Document text ▸
= Beginning of Section =
The first few times I weighted myself I would see a loss of a pound or so and I was ecstatic! It was finally happening, I was losing weight.  People were starting to notice and complement me.  My clothes felt a little looser.  I was starting to feel so much better and my energy level was increasing, that all felt so good.  Then it happened…the dreaded weight loss plateau.

I weighed myself  and I weighed the same as last week. So I waited two weeks and I still weighed the same.  I thought to myself well maybe I am just retaining some water, that’s what everyone always says when their weight fluctuates. When you have a lot of weight to lose like I do you can be easily discouraged by thinking how long it will take to lose so much weight.

Another week, no weight loss.  So I thought to myself, I am feeling so good, my energy level is up and my blood sugar levels are going down.  My mood, anxiety and depression are so much better.  My physical aches and pains are almost non-existent.  I have a lot to be thankful for and the weight loss with come again, just keep on keepin’ on.

I decided to start walking around the yard in the evenings to get a little exercise and sweat out some toxins.  I hadn’t really been paying attention to my portion sizes of what I was eating; it was hard enough just cutting out all the junk food, gluten, dairy, soy and legumes.  So I became more aware of what I was eating and how much I was eating, and I quit worrying about weighing myself.
= End of Section =
The problem ▸ In the weight-loss account, what did the writer start doing in the evenings to get some exercise?

Data section ▸
= Beginning of Section =
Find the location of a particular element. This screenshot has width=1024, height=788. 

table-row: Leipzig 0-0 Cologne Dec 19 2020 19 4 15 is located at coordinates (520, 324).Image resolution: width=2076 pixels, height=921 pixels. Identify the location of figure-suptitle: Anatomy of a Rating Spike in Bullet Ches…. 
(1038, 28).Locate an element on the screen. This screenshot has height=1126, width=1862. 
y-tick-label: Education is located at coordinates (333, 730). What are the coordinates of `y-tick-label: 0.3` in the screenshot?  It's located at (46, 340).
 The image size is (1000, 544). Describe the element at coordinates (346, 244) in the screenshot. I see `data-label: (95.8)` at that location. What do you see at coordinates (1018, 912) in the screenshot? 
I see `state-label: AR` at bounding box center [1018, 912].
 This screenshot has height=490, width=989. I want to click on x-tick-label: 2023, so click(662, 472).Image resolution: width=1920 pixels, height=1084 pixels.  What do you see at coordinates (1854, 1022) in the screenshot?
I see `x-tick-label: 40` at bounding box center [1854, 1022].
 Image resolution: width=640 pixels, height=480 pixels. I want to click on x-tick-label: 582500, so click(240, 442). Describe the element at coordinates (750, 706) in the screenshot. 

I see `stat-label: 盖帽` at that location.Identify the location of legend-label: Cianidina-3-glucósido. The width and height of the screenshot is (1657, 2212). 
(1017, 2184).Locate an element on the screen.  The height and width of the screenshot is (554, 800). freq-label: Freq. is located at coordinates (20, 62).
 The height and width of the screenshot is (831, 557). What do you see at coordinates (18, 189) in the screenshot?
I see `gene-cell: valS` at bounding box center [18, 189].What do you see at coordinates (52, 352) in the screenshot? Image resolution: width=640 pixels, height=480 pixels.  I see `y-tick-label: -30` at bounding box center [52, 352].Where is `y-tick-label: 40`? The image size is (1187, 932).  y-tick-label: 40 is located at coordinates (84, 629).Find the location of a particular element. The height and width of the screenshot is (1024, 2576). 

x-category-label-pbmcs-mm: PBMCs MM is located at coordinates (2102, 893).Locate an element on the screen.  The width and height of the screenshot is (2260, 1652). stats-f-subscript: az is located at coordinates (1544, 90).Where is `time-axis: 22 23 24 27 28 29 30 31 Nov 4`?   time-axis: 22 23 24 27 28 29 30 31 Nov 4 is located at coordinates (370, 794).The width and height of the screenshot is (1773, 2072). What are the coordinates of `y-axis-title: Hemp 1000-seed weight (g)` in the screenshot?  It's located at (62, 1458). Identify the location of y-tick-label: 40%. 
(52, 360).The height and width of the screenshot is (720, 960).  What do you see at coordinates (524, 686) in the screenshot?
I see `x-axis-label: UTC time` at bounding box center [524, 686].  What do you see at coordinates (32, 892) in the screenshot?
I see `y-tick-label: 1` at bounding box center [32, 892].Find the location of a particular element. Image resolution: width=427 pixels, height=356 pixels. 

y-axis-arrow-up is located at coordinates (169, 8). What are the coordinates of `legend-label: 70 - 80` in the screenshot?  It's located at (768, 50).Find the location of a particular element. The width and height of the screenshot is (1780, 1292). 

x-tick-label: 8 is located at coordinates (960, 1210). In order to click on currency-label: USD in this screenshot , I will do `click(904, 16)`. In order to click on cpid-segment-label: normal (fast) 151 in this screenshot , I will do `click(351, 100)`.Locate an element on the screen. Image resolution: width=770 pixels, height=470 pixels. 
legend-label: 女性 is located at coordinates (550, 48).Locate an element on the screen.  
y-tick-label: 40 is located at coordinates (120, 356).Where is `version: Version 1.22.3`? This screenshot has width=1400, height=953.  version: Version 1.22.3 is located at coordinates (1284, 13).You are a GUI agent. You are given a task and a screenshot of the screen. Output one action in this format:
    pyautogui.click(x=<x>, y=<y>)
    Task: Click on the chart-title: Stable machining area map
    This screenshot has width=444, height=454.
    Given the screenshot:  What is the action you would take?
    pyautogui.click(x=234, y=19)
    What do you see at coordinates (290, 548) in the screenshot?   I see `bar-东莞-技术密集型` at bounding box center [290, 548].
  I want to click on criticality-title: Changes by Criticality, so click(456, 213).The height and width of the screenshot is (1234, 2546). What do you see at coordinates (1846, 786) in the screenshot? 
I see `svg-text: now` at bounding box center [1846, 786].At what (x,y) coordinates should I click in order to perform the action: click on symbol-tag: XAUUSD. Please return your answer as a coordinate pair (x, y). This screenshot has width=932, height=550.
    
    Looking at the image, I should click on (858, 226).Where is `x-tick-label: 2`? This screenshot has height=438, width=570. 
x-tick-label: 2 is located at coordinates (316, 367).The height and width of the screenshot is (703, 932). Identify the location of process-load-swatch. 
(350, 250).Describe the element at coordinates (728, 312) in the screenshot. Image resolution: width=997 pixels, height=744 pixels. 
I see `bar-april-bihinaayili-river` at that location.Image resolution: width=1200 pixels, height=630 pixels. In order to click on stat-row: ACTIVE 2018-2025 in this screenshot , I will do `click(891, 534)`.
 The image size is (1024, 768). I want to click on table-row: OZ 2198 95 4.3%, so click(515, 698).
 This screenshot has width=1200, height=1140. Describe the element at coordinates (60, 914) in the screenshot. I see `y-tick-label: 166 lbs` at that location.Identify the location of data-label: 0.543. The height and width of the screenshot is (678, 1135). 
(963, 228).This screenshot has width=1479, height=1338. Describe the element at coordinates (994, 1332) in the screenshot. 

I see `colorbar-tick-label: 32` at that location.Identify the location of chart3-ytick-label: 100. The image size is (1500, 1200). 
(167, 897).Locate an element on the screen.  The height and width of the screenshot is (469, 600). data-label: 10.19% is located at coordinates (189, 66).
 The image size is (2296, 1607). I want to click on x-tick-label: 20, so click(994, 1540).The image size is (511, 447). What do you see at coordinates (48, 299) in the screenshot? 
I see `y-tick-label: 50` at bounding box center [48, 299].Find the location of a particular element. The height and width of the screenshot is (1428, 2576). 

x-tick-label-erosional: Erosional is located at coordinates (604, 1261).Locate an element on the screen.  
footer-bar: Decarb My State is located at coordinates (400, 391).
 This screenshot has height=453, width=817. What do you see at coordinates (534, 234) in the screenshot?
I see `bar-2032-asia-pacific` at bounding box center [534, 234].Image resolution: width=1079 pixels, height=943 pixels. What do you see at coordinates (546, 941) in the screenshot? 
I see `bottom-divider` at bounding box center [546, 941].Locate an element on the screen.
= End of Section =
Result for this task ▸ Walking around the yard.